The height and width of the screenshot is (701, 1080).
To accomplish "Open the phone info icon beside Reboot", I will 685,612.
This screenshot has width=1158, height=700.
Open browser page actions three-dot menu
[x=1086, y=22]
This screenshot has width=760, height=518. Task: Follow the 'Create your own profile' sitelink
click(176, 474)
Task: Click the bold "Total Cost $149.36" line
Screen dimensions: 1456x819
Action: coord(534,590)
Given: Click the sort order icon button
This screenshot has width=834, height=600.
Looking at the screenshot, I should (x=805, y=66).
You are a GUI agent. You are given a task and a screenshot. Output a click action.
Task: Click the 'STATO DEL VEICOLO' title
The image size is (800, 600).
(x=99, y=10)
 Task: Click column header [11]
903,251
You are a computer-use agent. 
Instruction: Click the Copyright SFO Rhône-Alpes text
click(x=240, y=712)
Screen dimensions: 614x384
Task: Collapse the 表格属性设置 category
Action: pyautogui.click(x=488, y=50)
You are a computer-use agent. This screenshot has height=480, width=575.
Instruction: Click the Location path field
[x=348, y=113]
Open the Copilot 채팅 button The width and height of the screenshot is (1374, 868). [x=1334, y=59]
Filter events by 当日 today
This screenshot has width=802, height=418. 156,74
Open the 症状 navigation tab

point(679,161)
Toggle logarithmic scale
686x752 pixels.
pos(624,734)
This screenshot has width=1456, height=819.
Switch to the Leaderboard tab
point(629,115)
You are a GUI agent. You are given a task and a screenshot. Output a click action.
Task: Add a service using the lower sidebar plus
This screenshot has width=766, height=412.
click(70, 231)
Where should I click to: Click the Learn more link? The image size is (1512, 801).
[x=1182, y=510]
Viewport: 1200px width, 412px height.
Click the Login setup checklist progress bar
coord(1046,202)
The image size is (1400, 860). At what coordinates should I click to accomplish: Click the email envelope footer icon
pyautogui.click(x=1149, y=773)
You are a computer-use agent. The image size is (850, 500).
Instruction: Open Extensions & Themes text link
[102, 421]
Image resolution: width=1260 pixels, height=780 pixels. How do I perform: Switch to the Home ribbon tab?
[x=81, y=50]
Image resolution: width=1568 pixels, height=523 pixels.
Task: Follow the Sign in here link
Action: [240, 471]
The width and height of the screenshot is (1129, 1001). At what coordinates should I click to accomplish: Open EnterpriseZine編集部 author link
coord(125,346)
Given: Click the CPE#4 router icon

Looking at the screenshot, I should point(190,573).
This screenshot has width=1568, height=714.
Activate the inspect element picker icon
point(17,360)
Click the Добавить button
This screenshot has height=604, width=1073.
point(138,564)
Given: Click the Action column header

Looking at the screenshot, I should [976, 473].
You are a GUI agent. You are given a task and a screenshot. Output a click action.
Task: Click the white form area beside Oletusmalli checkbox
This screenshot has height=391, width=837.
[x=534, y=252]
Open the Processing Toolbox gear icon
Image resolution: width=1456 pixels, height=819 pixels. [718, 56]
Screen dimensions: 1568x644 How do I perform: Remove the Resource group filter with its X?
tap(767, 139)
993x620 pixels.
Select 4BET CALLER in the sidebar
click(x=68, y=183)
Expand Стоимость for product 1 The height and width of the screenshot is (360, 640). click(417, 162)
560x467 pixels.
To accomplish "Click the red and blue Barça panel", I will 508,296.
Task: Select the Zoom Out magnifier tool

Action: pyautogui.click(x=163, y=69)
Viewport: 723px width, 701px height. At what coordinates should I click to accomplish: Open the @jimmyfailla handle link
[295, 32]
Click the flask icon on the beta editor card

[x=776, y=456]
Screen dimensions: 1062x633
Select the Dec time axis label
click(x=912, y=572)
+===+
## TASK OBJECTIVE
Copy the rows above verbatim, starting at the first row and ending at the line that contains "coord(1046,202)", with both included.

## COMPLETED TASK
The height and width of the screenshot is (701, 1080).
To accomplish "Open the phone info icon beside Reboot", I will 685,612.
This screenshot has width=1158, height=700.
Open browser page actions three-dot menu
[x=1086, y=22]
This screenshot has width=760, height=518. Task: Follow the 'Create your own profile' sitelink
click(176, 474)
Task: Click the bold "Total Cost $149.36" line
Screen dimensions: 1456x819
Action: coord(534,590)
Given: Click the sort order icon button
This screenshot has width=834, height=600.
Looking at the screenshot, I should (x=805, y=66).
You are a GUI agent. You are given a task and a screenshot. Output a click action.
Task: Click the 'STATO DEL VEICOLO' title
The image size is (800, 600).
(x=99, y=10)
 Task: Click column header [11]
903,251
You are a computer-use agent. 
Instruction: Click the Copyright SFO Rhône-Alpes text
click(x=240, y=712)
Screen dimensions: 614x384
Task: Collapse the 表格属性设置 category
Action: pyautogui.click(x=488, y=50)
You are a computer-use agent. This screenshot has height=480, width=575.
Instruction: Click the Location path field
[x=348, y=113]
Open the Copilot 채팅 button The width and height of the screenshot is (1374, 868). [x=1334, y=59]
Filter events by 当日 today
This screenshot has width=802, height=418. 156,74
Open the 症状 navigation tab

point(679,161)
Toggle logarithmic scale
686x752 pixels.
pos(624,734)
This screenshot has width=1456, height=819.
Switch to the Leaderboard tab
point(629,115)
You are a GUI agent. You are given a task and a screenshot. Output a click action.
Task: Add a service using the lower sidebar plus
This screenshot has width=766, height=412.
click(70, 231)
Where should I click to: Click the Learn more link? The image size is (1512, 801).
[x=1182, y=510]
Viewport: 1200px width, 412px height.
Click the Login setup checklist progress bar
coord(1046,202)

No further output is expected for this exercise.